Required action.
Reproduce all of the data word for word.
################
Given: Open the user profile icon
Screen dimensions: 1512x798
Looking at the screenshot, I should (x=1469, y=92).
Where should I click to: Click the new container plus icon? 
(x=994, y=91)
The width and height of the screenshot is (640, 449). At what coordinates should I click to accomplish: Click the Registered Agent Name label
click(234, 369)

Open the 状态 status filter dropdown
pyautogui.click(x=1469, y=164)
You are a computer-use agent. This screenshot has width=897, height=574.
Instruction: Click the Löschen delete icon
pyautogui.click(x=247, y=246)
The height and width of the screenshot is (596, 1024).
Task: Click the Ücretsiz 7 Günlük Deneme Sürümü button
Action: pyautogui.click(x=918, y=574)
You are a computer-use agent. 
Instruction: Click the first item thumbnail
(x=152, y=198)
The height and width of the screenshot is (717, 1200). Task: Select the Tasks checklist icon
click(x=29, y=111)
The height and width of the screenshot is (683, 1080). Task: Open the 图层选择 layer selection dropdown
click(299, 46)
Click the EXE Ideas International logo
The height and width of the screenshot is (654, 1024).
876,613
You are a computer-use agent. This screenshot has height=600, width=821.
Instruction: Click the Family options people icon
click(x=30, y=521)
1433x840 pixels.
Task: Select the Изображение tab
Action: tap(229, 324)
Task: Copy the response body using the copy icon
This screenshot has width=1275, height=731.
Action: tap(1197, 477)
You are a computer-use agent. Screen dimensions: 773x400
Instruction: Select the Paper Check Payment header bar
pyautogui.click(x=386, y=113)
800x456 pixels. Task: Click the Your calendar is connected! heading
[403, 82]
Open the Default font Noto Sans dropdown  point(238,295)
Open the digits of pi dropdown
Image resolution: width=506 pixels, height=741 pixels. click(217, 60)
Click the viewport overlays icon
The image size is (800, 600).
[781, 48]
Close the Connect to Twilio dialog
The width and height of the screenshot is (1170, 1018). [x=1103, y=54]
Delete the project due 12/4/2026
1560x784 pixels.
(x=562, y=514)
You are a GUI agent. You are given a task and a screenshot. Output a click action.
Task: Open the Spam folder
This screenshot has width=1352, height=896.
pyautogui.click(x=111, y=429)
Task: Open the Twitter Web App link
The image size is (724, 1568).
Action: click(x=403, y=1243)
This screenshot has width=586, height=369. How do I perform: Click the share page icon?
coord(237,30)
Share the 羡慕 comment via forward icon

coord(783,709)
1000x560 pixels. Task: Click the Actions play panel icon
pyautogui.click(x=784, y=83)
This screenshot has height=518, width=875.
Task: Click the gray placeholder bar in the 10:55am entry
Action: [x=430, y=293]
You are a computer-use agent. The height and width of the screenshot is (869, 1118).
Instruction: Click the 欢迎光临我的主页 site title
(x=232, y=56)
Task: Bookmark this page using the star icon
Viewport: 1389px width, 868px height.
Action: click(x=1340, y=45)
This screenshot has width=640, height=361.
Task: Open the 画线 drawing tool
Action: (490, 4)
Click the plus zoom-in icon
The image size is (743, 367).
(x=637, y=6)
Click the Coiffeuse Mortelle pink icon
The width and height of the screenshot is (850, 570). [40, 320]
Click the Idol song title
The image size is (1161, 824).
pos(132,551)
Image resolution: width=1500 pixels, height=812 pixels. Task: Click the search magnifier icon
################
Your solution.
Given: Open the user profile icon
Screen dimensions: 1512x798
Looking at the screenshot, I should (x=1469, y=92).
Where should I click to: Click the new container plus icon? 
(x=994, y=91)
The width and height of the screenshot is (640, 449). At what coordinates should I click to accomplish: Click the Registered Agent Name label
click(234, 369)

Open the 状态 status filter dropdown
pyautogui.click(x=1469, y=164)
You are a computer-use agent. This screenshot has width=897, height=574.
Instruction: Click the Löschen delete icon
pyautogui.click(x=247, y=246)
The height and width of the screenshot is (596, 1024).
Task: Click the Ücretsiz 7 Günlük Deneme Sürümü button
Action: pyautogui.click(x=918, y=574)
You are a computer-use agent. 
Instruction: Click the first item thumbnail
(x=152, y=198)
The height and width of the screenshot is (717, 1200). Task: Select the Tasks checklist icon
click(x=29, y=111)
The height and width of the screenshot is (683, 1080). Task: Open the 图层选择 layer selection dropdown
click(299, 46)
Click the EXE Ideas International logo
The height and width of the screenshot is (654, 1024).
876,613
You are a computer-use agent. This screenshot has height=600, width=821.
Instruction: Click the Family options people icon
click(x=30, y=521)
1433x840 pixels.
Task: Select the Изображение tab
Action: tap(229, 324)
Task: Copy the response body using the copy icon
This screenshot has width=1275, height=731.
Action: tap(1197, 477)
You are a computer-use agent. Screen dimensions: 773x400
Instruction: Select the Paper Check Payment header bar
pyautogui.click(x=386, y=113)
800x456 pixels. Task: Click the Your calendar is connected! heading
[403, 82]
Open the Default font Noto Sans dropdown  point(238,295)
Open the digits of pi dropdown
Image resolution: width=506 pixels, height=741 pixels. click(217, 60)
Click the viewport overlays icon
The image size is (800, 600).
[781, 48]
Close the Connect to Twilio dialog
The width and height of the screenshot is (1170, 1018). [x=1103, y=54]
Delete the project due 12/4/2026
1560x784 pixels.
(x=562, y=514)
You are a GUI agent. You are given a task and a screenshot. Output a click action.
Task: Open the Spam folder
This screenshot has width=1352, height=896.
pyautogui.click(x=111, y=429)
Task: Open the Twitter Web App link
The image size is (724, 1568).
Action: click(x=403, y=1243)
This screenshot has width=586, height=369. How do I perform: Click the share page icon?
coord(237,30)
Share the 羡慕 comment via forward icon

coord(783,709)
1000x560 pixels. Task: Click the Actions play panel icon
pyautogui.click(x=784, y=83)
This screenshot has height=518, width=875.
Task: Click the gray placeholder bar in the 10:55am entry
Action: [x=430, y=293]
You are a computer-use agent. The height and width of the screenshot is (869, 1118).
Instruction: Click the 欢迎光临我的主页 site title
(x=232, y=56)
Task: Bookmark this page using the star icon
Viewport: 1389px width, 868px height.
Action: click(x=1340, y=45)
This screenshot has width=640, height=361.
Task: Open the 画线 drawing tool
Action: (490, 4)
Click the plus zoom-in icon
The image size is (743, 367).
(x=637, y=6)
Click the Coiffeuse Mortelle pink icon
The width and height of the screenshot is (850, 570). [40, 320]
Click the Idol song title
The image size is (1161, 824).
pos(132,551)
Image resolution: width=1500 pixels, height=812 pixels. Task: Click the search magnifier icon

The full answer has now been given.